En outre, selon un spécialiste du fédéralisme comparé, le professeur Ronald Watts de l’Université Queen’s en Ontario, tous les transferts fédéraux aux États et aux administrations locales aux États-Unis prenaient la forme de subventions conditionnelles en 1996. Au Canada, par contre, les subventions assorties de conditions ne représentaient que 4,3 % des transferts fédéraux en 1996. De fait, plus de la moitié des transferts aux provinces canadiennes sont allouées dans le cadre du Transfert canadien en matière de santé et de programmes sociaux (TCSPS); or, ces transferts ne sont pas conditionnels dans la mesure où ils sont exempts de conditions sous certains aspects ou assortis de conditions très générales.

Les causes de cette évolution contrastée

Comment expliquer ces différences? Pourquoi la dynamique a-t-elle été si différente dans nos deux fédérations?
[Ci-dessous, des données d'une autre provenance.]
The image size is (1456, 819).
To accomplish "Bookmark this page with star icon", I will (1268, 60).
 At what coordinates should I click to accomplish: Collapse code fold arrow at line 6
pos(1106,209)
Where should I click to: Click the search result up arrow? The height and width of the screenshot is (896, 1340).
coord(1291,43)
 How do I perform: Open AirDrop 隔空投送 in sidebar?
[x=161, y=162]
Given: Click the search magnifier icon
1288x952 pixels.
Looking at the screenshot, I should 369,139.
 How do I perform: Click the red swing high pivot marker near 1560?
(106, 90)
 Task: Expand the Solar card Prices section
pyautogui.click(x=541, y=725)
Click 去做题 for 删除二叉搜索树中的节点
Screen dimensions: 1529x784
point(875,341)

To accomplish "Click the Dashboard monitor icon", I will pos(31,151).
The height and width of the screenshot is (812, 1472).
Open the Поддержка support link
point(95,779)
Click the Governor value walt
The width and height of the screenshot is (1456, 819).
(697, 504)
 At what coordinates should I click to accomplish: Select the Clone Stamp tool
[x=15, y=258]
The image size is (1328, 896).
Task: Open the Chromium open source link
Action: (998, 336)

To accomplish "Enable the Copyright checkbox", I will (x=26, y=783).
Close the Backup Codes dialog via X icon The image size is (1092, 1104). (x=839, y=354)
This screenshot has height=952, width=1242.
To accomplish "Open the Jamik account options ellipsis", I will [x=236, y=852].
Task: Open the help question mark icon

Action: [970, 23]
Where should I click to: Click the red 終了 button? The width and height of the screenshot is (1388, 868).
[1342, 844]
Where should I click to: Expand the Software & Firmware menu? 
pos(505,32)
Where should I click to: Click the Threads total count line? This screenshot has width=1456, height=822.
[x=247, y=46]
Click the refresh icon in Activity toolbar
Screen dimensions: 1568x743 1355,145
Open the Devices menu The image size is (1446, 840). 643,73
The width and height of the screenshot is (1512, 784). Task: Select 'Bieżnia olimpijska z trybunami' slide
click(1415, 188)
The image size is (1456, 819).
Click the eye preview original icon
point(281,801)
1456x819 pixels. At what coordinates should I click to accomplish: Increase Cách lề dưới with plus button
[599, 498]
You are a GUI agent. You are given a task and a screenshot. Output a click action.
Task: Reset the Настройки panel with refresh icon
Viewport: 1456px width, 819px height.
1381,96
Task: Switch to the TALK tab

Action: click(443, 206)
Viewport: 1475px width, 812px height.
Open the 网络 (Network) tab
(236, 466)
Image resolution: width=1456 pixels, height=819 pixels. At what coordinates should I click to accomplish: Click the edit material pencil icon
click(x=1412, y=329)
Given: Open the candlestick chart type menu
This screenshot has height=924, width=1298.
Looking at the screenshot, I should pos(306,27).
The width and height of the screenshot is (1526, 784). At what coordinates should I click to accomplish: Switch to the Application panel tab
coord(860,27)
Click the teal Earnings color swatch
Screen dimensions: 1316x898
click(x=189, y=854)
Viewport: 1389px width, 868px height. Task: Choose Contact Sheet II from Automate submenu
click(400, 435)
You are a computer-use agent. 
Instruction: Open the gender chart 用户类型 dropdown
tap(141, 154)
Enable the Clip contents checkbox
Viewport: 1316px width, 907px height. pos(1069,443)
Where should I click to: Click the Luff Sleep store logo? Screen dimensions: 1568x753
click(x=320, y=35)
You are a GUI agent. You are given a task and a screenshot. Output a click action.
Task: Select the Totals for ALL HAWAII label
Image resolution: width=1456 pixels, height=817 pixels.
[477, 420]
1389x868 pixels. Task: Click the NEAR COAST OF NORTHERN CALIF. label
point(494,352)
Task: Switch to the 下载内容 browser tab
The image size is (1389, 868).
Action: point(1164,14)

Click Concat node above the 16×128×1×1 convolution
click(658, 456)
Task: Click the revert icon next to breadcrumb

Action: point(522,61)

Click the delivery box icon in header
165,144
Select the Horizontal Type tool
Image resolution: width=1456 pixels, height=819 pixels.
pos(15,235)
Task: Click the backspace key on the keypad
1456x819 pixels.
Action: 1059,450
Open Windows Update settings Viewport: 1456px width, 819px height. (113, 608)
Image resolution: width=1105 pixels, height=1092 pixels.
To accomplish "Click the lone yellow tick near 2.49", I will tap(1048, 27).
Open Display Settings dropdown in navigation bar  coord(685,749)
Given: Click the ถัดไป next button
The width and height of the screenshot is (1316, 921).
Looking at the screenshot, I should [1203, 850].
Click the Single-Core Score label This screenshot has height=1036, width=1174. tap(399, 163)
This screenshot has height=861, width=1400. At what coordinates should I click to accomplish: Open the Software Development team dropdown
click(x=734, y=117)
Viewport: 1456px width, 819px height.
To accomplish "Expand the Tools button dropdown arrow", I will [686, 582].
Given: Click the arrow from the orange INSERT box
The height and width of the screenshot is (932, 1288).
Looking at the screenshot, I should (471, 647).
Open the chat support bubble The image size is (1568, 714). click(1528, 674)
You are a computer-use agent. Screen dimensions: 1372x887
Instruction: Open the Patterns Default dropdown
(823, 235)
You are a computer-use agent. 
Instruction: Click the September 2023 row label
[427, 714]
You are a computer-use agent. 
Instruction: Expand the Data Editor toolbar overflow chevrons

On peut donner au moins cinq raisons, qui tiennent 1) à la nature même du partage des compétences, 2) à la démographie, 3) au rapport entre les pouvoirs législatif et exécutif, 4) à la taille des États membres, et enfin 5) à l’importance de la politique étrangère. Examinons-les brièvement.

Premièrement, alors que le partage des pouvoirs aux États-Unis définissait dès le départ plusieurs fonctions partagées, au Canada on insistait sur la démarcation entre les responsabilités exclusives de chaque ordre de gouvernement. Aux États-Unis, les pouvoirs fédéraux et les pouvoirs concurrents sont définis expressément, mais la Constitution laisse de vastes pouvoirs résiduels aux États sans les définir. Les tribunaux ont eu tendance à interpréter ce qui est «implicite» dans les pouvoirs fédéraux de manière aussi large que possible, ce qui, avec le temps, a contribué à une centralisation accrue. Au Canada, où les pouvoirs provinciaux et fédéraux sont définis explicitement dans la Constitution, les tribunaux interprètent plutôt étroitement certains pouvoirs fédéraux depuis la fin du XIXe siècle, de manière à élargir la sphère de compétence provinciale. Plus tard, l’accent sur les compétences provinciales dans les domaines «de la propriété et des droits civils» a transformé ce pouvoir en une disposition résiduelle provinciale.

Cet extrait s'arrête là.